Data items
▼▼▼

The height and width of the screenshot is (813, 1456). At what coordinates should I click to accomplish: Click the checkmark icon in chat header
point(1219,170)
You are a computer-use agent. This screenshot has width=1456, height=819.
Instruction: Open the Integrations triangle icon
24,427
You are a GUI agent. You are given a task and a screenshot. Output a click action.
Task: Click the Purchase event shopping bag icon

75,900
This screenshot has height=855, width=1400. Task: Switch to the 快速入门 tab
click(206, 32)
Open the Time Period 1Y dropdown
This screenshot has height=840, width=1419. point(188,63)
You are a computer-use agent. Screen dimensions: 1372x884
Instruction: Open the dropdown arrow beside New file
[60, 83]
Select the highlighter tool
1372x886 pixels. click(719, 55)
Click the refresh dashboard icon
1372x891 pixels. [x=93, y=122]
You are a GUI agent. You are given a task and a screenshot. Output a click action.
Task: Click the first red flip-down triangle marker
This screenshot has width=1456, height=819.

▲▲▲

[EXERCISE REQUIREMENTS]
Can you quote exactly the lines from the one containing "Task: Click the first" through the last line of the records above, and nothing else?

[WRITTEN SOLUTION]
Task: Click the first red flip-down triangle marker
This screenshot has width=1456, height=819.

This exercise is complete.